Nakuru police yet to find man who went missing 10 months ago

Mr Alfred Cheruiyot, 39, who went missing on May 6, 2016 in Nakuru Town and is yet to be found 10 months later. PHOTO | SULEIMAN MBATIAH | NATION MEDIA GROUP

What you need to know:

  • Mr Alfred Cheruiyot, 39, was last seen on Friday, May 6, 2016 in Nakuru Town where he was taking beer with his brother.
  • His brother says received a call from one of his colleagues asking to meet him.
  • Nakuru police boss Joshua Omukata said that the case is still active and that officers from DCI are on it.

Ten months after the disappearance of an employee of the Geothermal Development Company (GDC), police in Nakuru have no concrete leads on his whereabouts.

Mr Alfred Cheruiyot, 39, was last seen on Friday, May 6, 2016 in Nakuru Town where he was taking beer with his cousin.

According to the brother, Mr Japheth Kimutai, Cheruiyot received a call from one of his colleagues asking to meet him.

“It was around 7pm when he received a call and said he had to go and that he would follow us shortly,” Mr Kimutai recalled.

At 7.30pm, his wife, Ms Jacklyn Rotich, called him about a chicken order that he was to deliver the following day.

“He said he would be back early. That was the last time I spoke to him,” Ms Rotich told the Nation.

She said that she called him again at 9.30pm before she went back to sleep but the phone went unanswered.

NOT YET HOME

When she woke up at 1am and realised that her husband was not yet home, Ms Cheruiyot panicked.

“I called both his Safaricom and Orange lines but no one answered. When I tried again ten minutes later, the lines had gone off.

“I then called Japheth wanting to know if he had slept in his mother’s house that night,” she said.

The two families share the same piece of land in Ngata estate with a 500-meter distance between them.

On Saturday morning the family woke up to the realisation that the father of three was missing.

“We called his friends and began a frantic search for him. His friends drove to Central and Bondeni police stations thinking he might have been arrested the previous night for being too drunk,” Ms Sophie Kosgei, his sister said.

SEARCH INTENSIFIED

After failing to trace him, the family made an official report at Central Police Station on Sunday morning but the physical search did not stop there.
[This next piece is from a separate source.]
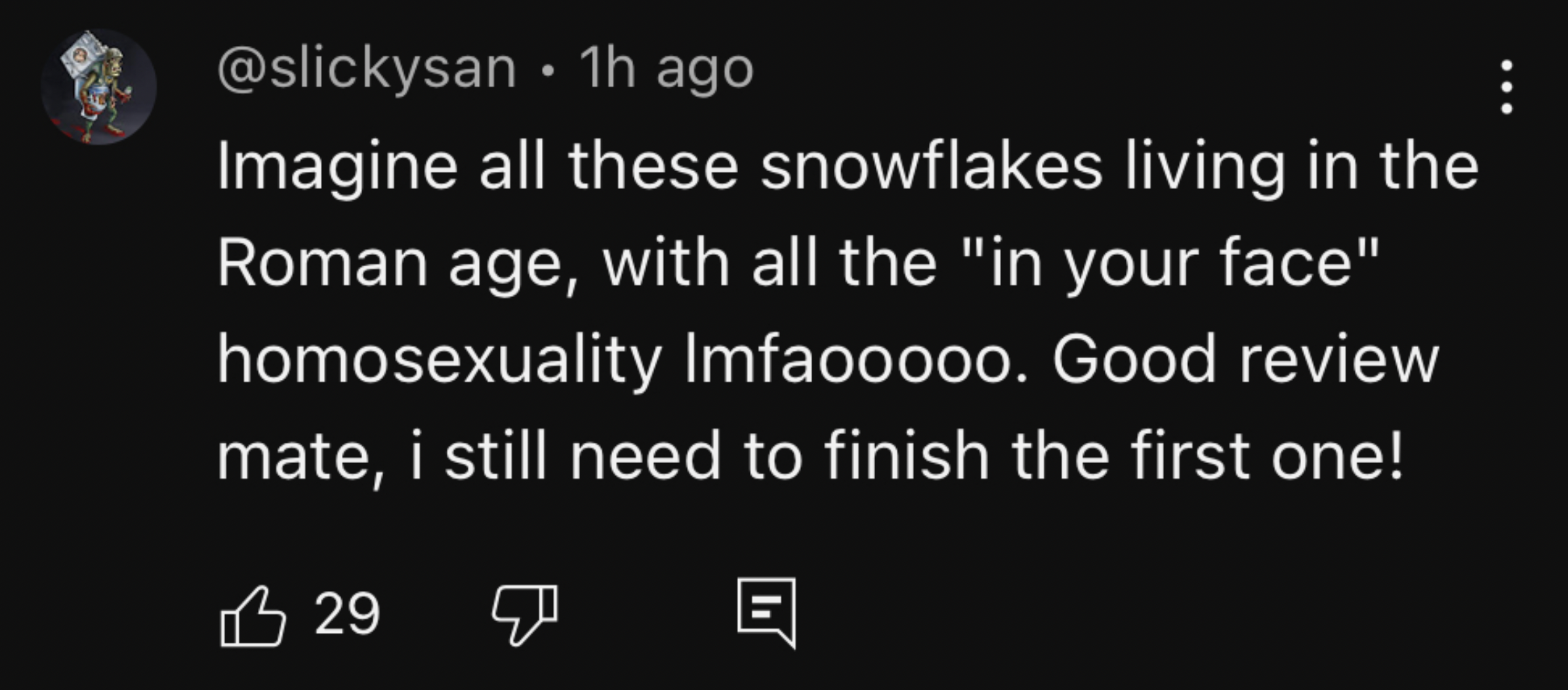Click the word "snowflakes" in the comment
For the next three weeks, the twelve siblings, together with other family members, left their work stations and went looking for him in every police station, mortuary and major hospital in Naivasha, Gilgil, Nyahururu, Molo, Eldama Ravine, Njoro, Nairobi, Kiambu and Kapsabet counties.

“We also employed about 300 youths to look for him at Menengai crater. Others went to Njoro River and Rongai River. We have really tried,” a distraught Ms Kosgei said.

Ms Kosgei said they still travel to Nairobi’s City Mortuary once a month to try and identify the bodies of unknown peoples with hope that Mr Cheruyot’s will turn up.

Nakuru police boss Joshua Omukata said that the case is still active and that officers from the Directorate of Criminal Investigations are doing all they can to trace the missing man.